Prolific yet unpredictable, Ty Segall is a standard bearer for the most recent group of artists who have managed to resuscitate garage rock and punk, genres that some thought had already been mined of all their freshness by several previous such returns. The Ty Segall Band’s In the Red release Slaughterhouseis one of three recordings on which Segall appears in 2012: he also recorded Twinsunder his own name via Drag City and Hair with White Fences.
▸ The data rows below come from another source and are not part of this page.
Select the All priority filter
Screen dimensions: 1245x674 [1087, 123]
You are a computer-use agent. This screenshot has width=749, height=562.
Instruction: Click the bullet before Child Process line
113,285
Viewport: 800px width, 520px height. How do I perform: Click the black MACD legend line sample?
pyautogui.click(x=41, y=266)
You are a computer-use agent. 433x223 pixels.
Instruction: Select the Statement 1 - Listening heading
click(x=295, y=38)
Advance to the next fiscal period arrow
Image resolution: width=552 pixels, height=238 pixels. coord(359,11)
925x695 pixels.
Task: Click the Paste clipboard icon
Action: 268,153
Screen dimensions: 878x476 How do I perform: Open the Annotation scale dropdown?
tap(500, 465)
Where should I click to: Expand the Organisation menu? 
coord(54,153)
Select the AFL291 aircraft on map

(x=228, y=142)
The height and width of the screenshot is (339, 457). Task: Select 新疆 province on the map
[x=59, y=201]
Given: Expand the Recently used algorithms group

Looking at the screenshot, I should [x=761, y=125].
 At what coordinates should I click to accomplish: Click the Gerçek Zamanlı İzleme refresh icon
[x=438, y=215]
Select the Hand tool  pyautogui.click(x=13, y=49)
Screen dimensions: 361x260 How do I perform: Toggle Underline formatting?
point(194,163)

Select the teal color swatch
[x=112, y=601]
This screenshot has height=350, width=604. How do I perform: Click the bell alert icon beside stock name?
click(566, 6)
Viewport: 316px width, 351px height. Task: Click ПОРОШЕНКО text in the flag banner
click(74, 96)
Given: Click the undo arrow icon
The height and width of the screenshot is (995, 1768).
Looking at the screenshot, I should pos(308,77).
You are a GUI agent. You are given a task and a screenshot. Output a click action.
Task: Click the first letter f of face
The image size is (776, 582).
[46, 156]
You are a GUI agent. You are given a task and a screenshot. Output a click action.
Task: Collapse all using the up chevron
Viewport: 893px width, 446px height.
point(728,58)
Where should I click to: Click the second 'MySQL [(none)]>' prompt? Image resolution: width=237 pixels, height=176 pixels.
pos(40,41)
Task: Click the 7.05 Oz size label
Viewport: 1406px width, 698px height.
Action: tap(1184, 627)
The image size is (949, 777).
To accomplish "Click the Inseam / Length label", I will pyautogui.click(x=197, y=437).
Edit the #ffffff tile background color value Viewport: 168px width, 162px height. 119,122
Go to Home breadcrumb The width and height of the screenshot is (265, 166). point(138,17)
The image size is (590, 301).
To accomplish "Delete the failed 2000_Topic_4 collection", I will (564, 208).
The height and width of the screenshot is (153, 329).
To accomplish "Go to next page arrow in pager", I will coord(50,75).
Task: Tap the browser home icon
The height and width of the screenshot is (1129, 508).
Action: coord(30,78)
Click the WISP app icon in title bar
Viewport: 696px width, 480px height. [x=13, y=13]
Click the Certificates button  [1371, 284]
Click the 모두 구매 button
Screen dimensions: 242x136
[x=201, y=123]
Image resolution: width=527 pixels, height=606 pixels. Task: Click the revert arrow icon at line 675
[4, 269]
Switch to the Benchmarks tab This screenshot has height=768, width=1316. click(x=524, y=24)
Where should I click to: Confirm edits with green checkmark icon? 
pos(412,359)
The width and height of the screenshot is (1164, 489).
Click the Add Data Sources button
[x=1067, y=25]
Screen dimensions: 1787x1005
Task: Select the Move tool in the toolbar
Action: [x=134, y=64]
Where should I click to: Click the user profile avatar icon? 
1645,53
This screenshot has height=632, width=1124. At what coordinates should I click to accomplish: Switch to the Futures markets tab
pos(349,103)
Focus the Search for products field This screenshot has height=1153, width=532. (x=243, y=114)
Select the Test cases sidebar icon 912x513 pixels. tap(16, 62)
There’s little doubt that Iggy Pop and the Stooges are patron saints of Segall and company. The singer’s throaty cries also channel Screamin’ Jay Hawkins and Eric Burdon in places. Yes, he has collected the right records; but Segall’s isn’t living the garage punk experience secondhand. The seemingly restless creativity that fuels his prolific streak also inhabits the nervous energy and chaotic spirit of Slaughterhouse, Twins, and Hair. All three recordings exude a swaggering ebullience that can’t be faked or finessed by hype proliferators.
On Hidden, their sophomore release, These New Puritans incorporate orchestral instruments alongside synthesizers and driving post-punk rhythms to create an unusually hybridized sound palette. But adding choir, woodwinds, and brass to the mix has done nothing to dilute the urgency of TNP’s songs. They don’t incorporate them in a suave, neoclassical fashion. Indeed, Jack Barnett’s classical chops were honed in a month-long crash course in notation. Instead they appear in angular block-like formations, glaciers a-swirl in a maelstrom sea of pop signatures. Sounds affects – including a sample of knives being sharpened – are also liberally incorporated, as are out-of-the-box dance-hall beats and synthetic loops.
But the severity of these incorporations suits Hidden, an album more about stark juxtapositions rather than finely nuanced transitions. It also manages to blunt any notion that the use of classical forces or filmic effects on a rock record necessitates sonic domestication. Quite the contrary, this is a woolly and wild, yet eminently gratifying, recording.
A trio of Seattle self-starters, Motorik creates boisterous songs that combine art rock with dance-punk. Theirs is an incendiary rhythmic approach, featuring cannonading percussion, syncing downbeat ‘thwacks’ with bass guitar punctuations, and retro New Wave-style guitar riffs. Meanwhile, bassist Sio also supplies hearty vocals, indulging the occasional wail amid staccato outbursts.
“Utopia Parkway” is a standout; Motorik creates a mathy groove with danceability at its core – despite multiple layers of simultaneous activity. As a title,”Box of Knives” has an attitudinal snarl to it. But musically, it’s much more than just ‘tude; a combination of sharpened guitar ostinati, tight-knit rhythmic underpinning, and a bellicose post-punk refrain makes for a substantial lead-off single.
True, the band gets a bit giddy on “Robert Palmer;” but one can forgive a few over-the-top synth flourishes and yelps in service of such exuberant rocking! Indeed, just when you think that the songs have hit a predictable stride, “It’s Just Sugar” throws a few off-kilter bass-lines, unexpected keyboard harmonies, and a noise-based guitar break into the mix – all reminders that Motorik is a band capable of providing pleasant surprises.